A imensa maioria dos sócios fundadores eram italianos e descendentes; havia um português, inclusive eleito diretor, mas nenhum deles era filiado a qualquer outra entidade futebolística, com exceção do Luigi Cervo, que fora sócio e jogador do Internacional.
Entre agosto de 1914 a janeiro de 1915 o Palestra tratou de organizar a sua primeira apresentação para a cidade e principalmente para a colônia italiana residente em São Paulo. O grande baile de inauguração aconteceu nos salões da "Germânia" - localizado na rua "Dom José de Barros" e alugado na época por 300 mil réis - com uma festa realizada no dia 9 de janeiro, um sábado.
[editar]As primeiras partidas
Nos primeiros meses, o futebol era praticado somente como atividade recreativa entre os associados, em um campo alugado na Vila Mariana. Esse campo ficava situado onde hoje localiza-se a Vila Clementino, muito próximo da atual área do Parque do Ibirapuera. Em 24 de Janeiro de 1915 o Palestra disputa o seu primeiro amistoso, contra o Savóia, de Sorocaba (que hoje é chamado Clube Atlético Votorantim, pois a equipe tinha sua sede no atual município de Votorantim, à época distrito de Sorocaba) e vence por 2 a 0, com gols de Bianco e Alegretti. O escudo adotado é a Cruz de Savóia.


Palestra Itália em 1916
Em 1915 o Palestra só jogou partidas amistosas, até que no início de 1916, aproveitou-se de uma situação de dificuldade da Associação Paulista de Esportes Atléticos, que na época era quem comandava o futebol dos grandes clubes paulistas, causada pela desativação do Velódromo, local onde eram disputadas as partidas do campeonato. Os dirigentes palestrinos articularam um apoio das Indústrias Matarazzo, para remover e transportar as arquibancadas do Velódromo para a Chácara da Floresta, pertencente à A. A. Palmeiras, e assim obteve apoio para seu ingresso na Liga da elite do futebol paulistano.
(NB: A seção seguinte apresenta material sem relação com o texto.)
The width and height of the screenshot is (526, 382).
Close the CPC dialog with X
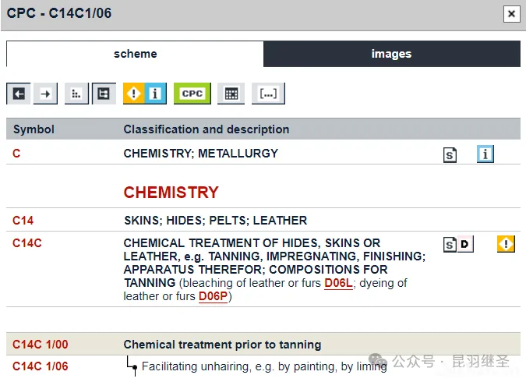511,13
A estréia no campeonato aconteceu no dia 13 de Maio, na própria "Chácara Floresta", em partida contra a Associação Atlética Mackenzie College, empatando em 1 a 1. A escalação do time foi a seguinte: Fabrini; Grimaldi e Ricco (o capitão); Fabbi II, Bianco e De Biase; Gobbato, Valle II, Vescovini, Bernardini e Cestari.
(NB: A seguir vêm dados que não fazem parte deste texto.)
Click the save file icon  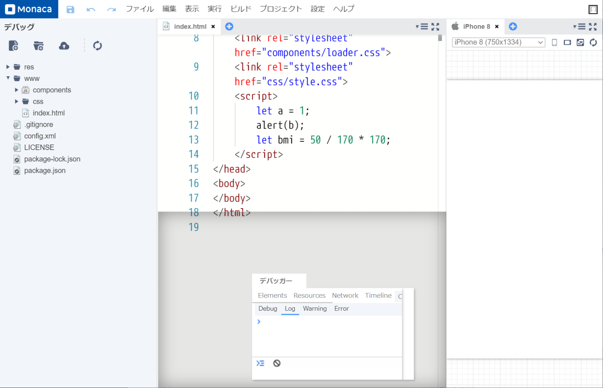70,9
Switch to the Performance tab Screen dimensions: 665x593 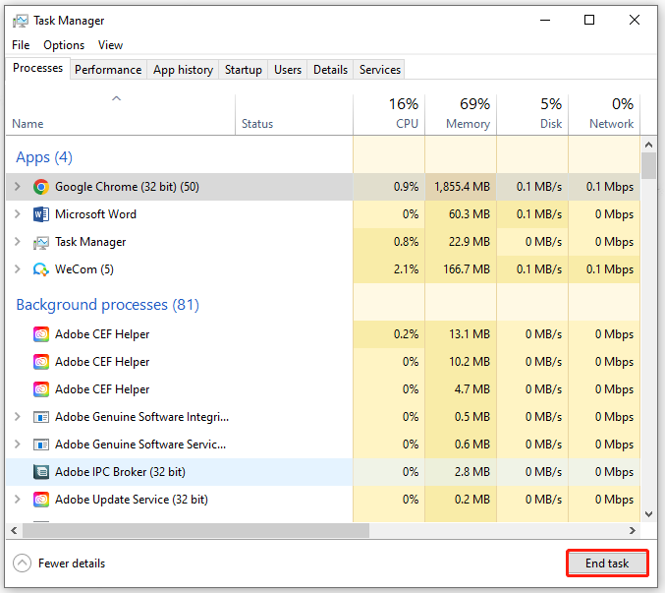(x=108, y=70)
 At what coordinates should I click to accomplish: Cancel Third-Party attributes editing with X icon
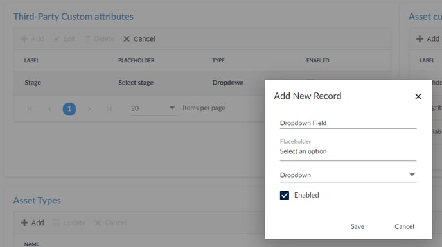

Em 1917 a camisa muda sua aparência, saindo a faixa horizontal branca existente até então, e o escudo passa a ser um círculo com as iniciais P e I, no lugar da Cruz de Savóia. A equipe se reforça, e o Palestra conquista o primeiro vice campeonato. O ano marca também o primeiro confronto contra aquele que se tornaria seu maior rival, o Corinthians, em duas partidas, duas vitórias, 3 a 0 e 3 a 1. Dois anos depois, em 1919, o Palestra volta a ser vice-campeão.
[editar]As primeiras conquistas


Equipe do Palestra Itália campeã paulista de 1920
Em 26 de Abril de 1920, o Palestra adquire 150 mil metros quadrados do terreno pertencente à Companhia Antarctica Paulista, incluindo o estádio do Parque da Antarctica, então formado por arquibancadas de madeira.
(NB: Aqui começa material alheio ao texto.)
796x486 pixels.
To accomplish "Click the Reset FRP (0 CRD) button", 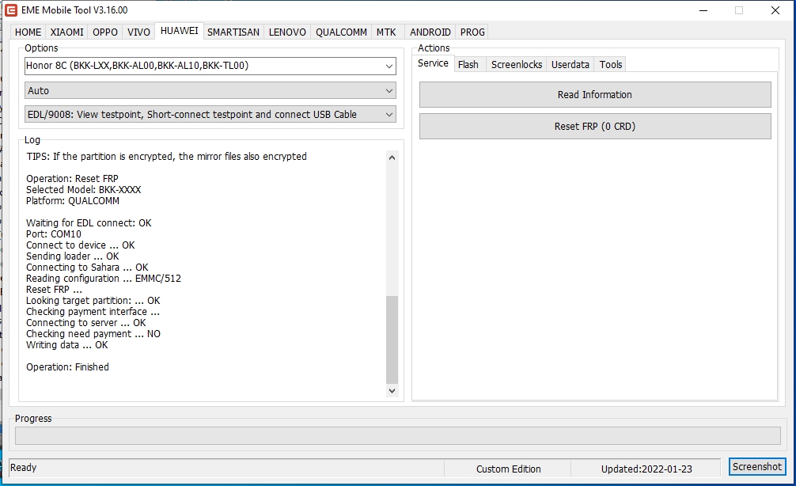I will (x=594, y=127).
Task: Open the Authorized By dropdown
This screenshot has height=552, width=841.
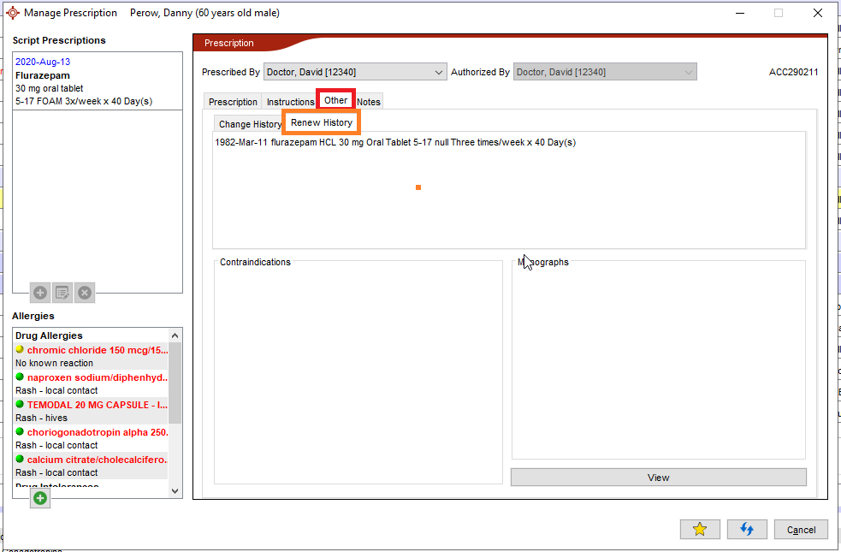Action: [605, 73]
No final do mesmo ano, 1920, o Palestra conquista seu primeiro título, numa final dramática contra o poderoso Paulistano, tetra-campeão paulista de 1916 a 1919. As duas equipes terminaram empatadas em pontos, obrigando a realização de uma partida extra, vencida pelo Palestra por 2 a 1, com gols de Martinelli e Forti, quebrando a hegemonia do rival.
Entre os anos de 1921, 1922 e 1923 o Palestra é vice-campeão três vezes seguidas do campeonato paulista. Em 1926 o Palestra consegue de novo o título com uma campanha indiscutível, 9 partidas, 9 vitórias, 33 gols, tendo Heitor como artilheiro com 18 gols. Em 1927 nova conquista, e o primeiro bicampeonato.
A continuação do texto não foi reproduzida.